» Records for locating words and elements:
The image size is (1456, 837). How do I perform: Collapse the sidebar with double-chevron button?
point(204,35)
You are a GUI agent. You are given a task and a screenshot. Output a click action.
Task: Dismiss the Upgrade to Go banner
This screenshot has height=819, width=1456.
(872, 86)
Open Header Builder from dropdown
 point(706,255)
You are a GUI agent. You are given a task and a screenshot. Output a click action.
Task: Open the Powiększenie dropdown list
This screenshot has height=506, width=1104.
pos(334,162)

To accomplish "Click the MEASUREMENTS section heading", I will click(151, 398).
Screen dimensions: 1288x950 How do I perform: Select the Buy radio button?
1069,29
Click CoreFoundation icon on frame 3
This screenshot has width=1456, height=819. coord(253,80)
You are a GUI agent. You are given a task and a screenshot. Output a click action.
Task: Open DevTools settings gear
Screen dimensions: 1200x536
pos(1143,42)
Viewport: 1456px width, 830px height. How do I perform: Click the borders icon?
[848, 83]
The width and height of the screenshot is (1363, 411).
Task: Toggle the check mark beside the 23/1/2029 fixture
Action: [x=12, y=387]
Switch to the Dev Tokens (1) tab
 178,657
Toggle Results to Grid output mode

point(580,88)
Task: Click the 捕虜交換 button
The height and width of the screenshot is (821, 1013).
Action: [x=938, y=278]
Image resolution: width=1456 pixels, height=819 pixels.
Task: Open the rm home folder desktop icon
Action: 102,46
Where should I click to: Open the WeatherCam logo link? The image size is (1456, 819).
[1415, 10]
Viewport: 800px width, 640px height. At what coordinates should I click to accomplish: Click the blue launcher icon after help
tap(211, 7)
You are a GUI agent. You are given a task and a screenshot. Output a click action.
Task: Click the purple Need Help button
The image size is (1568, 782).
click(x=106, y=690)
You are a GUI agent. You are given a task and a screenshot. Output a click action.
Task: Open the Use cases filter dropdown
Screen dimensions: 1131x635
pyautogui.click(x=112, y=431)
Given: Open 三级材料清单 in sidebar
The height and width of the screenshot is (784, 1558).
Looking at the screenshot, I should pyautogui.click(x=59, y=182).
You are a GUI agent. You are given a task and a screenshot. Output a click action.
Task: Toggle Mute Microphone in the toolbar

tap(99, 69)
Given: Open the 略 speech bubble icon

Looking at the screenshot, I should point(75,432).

» What to do:
Pull out each line above that contains the string "button", copying it in full.

» Exercise answer:
The image size is (1456, 837). How do I perform: Collapse the sidebar with double-chevron button?
Screen dimensions: 1288x950 How do I perform: Select the Buy radio button?
Task: Click the 捕虜交換 button
Task: Click the purple Need Help button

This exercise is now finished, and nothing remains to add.